Overcoming Small Data Limitations in Video-Based Infant Respiration Estimation
Liyang Song, Hardik Bishnoi, Sai Kumar Reddy Manne, Sarah Ostadabbas, Briana J. Taylor, Michael Wan
TL;DR
This work tackles the scarcity and reproducibility challenges in video-based infant respiration estimation by introducing AIR-400, a publicly available, annotated dataset of 400 clips from 18 infants. It pairs infant-specific ROI detection with optical-flow augmentation and spatiotemporal networks to produce reproducible respiration waveforms, evaluated with six-fold subject-wise cross-validation and a PSD-based loss. The study shows that larger, carefully curated datasets improve performance but also reveals reproducibility concerns in prior work, especially regarding AIR-125. The contributions lay a robust foundation for benchmarking and advancing contactless infant respiratory monitoring in home and clinical settings.
Abstract
The development of contactless respiration monitoring for infants could enable advances in the early detection and treatment of breathing irregularities, which are associated with neurodevelopmental impairments and conditions like sudden infant death syndrome (SIDS). But while respiration estimation for adults is supported by a robust ecosystem of computer vision algorithms and video datasets, only one small public video dataset with annotated respiration data for infant subjects exists, and there are no reproducible algorithms which are effective for infants. We introduce the annotated infant respiration dataset of 400 videos (AIR-400), contributing 275 new, carefully annotated videos from 10 recruited subjects to the public corpus.
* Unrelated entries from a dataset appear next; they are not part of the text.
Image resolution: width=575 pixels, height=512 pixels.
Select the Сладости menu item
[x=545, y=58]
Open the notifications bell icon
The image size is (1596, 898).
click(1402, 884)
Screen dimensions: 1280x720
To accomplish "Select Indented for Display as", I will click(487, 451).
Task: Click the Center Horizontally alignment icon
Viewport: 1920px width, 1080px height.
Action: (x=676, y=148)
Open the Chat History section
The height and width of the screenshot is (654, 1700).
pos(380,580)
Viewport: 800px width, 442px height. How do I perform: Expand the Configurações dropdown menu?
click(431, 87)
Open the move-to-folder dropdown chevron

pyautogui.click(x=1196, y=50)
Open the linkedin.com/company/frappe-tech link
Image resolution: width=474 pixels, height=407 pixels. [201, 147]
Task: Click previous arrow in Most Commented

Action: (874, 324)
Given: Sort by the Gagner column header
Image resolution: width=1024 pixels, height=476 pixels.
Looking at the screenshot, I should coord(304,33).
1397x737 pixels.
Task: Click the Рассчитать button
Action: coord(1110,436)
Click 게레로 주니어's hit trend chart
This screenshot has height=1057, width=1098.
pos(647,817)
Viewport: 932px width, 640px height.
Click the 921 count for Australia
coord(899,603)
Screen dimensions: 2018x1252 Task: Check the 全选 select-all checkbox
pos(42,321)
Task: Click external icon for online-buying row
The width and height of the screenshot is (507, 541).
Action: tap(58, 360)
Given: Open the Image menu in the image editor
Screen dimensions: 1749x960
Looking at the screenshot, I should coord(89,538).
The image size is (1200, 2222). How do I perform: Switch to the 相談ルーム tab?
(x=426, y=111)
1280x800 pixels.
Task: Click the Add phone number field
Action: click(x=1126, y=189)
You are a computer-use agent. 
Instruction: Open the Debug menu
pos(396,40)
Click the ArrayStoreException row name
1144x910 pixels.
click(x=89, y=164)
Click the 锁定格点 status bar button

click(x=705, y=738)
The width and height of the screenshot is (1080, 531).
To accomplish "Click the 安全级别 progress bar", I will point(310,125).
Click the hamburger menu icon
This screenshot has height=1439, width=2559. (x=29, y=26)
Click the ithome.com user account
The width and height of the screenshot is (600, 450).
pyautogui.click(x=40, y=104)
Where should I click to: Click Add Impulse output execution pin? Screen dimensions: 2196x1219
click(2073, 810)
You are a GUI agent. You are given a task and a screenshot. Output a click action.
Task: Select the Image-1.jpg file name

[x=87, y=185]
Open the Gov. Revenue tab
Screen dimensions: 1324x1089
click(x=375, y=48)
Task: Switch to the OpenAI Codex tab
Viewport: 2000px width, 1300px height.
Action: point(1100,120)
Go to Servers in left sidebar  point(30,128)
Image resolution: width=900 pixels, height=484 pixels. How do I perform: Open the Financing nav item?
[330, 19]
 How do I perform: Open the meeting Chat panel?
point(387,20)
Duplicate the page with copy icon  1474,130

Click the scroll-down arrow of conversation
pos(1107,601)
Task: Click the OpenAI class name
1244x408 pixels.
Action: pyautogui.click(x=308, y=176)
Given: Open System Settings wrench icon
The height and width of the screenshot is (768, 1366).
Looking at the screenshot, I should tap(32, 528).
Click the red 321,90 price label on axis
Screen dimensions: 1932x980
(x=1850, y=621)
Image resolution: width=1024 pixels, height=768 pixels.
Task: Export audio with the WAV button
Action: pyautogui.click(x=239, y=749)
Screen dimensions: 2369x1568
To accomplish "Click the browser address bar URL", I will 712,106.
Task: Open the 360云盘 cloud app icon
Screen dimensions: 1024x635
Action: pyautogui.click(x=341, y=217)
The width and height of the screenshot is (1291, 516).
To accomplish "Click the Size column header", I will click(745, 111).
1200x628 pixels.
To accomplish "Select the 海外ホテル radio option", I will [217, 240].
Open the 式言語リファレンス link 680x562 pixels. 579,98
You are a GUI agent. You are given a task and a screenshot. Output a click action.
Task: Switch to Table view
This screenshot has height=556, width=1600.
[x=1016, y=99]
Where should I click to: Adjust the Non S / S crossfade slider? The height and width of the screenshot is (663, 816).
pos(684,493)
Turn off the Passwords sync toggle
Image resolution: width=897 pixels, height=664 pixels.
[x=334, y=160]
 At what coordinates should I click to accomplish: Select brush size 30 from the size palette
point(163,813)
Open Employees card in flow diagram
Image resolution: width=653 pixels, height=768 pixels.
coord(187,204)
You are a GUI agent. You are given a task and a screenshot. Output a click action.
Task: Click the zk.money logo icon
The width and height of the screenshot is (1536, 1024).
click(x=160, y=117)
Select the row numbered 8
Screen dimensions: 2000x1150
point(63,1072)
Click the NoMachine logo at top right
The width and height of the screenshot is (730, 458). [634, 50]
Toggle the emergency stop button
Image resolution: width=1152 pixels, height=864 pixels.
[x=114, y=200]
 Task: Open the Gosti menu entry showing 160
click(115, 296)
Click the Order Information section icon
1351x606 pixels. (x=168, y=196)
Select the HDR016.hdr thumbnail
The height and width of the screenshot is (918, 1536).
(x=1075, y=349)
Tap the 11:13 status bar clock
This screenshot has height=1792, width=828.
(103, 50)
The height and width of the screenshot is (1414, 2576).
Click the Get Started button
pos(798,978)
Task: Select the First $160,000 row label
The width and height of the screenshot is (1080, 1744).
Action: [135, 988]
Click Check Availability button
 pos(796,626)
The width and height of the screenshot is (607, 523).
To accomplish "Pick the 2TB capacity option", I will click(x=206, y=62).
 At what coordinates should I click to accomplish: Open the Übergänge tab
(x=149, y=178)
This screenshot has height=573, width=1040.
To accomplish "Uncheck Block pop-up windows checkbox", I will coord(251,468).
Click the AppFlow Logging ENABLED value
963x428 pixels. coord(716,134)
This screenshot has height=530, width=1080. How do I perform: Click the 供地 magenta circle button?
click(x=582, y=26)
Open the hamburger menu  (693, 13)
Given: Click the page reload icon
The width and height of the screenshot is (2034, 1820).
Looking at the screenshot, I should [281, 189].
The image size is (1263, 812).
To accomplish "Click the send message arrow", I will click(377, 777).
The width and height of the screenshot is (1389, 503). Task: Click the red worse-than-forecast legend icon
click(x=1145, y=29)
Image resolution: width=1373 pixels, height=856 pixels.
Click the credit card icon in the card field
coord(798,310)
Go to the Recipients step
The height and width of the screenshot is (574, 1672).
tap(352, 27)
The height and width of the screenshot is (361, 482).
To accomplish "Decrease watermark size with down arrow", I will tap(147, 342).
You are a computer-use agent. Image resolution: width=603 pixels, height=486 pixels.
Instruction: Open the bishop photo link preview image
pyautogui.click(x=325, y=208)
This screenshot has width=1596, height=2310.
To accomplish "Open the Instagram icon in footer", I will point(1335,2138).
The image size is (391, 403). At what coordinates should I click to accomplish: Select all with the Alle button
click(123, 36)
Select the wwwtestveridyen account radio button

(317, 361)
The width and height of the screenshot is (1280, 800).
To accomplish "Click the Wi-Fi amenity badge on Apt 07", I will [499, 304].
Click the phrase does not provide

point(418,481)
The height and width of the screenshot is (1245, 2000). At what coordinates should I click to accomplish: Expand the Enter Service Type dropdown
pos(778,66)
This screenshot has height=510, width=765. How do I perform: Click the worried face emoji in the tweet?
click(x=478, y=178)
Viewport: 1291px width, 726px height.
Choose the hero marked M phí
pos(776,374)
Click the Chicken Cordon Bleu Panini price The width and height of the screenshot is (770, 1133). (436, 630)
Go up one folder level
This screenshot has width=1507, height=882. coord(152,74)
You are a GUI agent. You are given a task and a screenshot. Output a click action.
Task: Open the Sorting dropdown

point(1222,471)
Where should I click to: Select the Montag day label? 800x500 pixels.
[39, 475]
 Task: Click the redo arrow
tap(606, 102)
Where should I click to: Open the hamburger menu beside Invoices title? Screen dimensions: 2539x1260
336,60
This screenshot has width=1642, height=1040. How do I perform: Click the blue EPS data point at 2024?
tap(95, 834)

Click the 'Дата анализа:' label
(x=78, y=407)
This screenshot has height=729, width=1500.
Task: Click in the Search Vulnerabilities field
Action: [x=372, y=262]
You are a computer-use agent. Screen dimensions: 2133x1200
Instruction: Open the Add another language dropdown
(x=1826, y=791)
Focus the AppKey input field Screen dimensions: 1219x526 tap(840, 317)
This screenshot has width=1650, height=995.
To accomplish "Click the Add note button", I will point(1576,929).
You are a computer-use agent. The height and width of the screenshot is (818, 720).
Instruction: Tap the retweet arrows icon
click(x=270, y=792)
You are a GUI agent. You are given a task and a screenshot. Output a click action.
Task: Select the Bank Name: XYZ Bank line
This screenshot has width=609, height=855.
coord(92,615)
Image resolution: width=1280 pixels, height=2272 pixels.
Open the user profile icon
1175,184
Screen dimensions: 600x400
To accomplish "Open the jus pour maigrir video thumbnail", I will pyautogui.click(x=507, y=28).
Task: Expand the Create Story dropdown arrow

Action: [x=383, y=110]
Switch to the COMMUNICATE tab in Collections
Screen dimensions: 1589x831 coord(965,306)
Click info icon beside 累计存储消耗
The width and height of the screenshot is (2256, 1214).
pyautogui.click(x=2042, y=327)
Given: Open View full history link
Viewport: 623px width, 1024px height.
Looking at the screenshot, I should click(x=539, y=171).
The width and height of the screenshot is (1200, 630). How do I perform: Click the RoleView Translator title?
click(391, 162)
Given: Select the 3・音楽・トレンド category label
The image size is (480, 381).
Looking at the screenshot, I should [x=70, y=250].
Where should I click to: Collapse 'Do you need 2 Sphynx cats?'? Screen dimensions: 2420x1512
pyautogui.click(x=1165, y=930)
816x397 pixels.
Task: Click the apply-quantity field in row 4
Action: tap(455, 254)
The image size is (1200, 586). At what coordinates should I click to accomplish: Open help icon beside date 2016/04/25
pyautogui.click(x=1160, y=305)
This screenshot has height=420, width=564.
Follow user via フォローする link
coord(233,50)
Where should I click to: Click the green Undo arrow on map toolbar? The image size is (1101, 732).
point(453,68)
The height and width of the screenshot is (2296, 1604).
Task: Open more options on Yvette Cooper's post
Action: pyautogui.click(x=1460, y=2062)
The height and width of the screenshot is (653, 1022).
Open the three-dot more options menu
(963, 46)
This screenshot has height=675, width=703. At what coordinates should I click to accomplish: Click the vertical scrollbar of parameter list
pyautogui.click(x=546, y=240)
We develop the first reproducible pipelines for infant respiration estimation, based on infant-specific region-of-interest detection and spatiotemporal neural processing enhanced by optical flow inputs. We establish, through comprehensive experiments, the first reproducible benchmarks for the state-of-the-art in vision-based infant respiration estimation. We make our dataset, code repository, and trained models available for public use.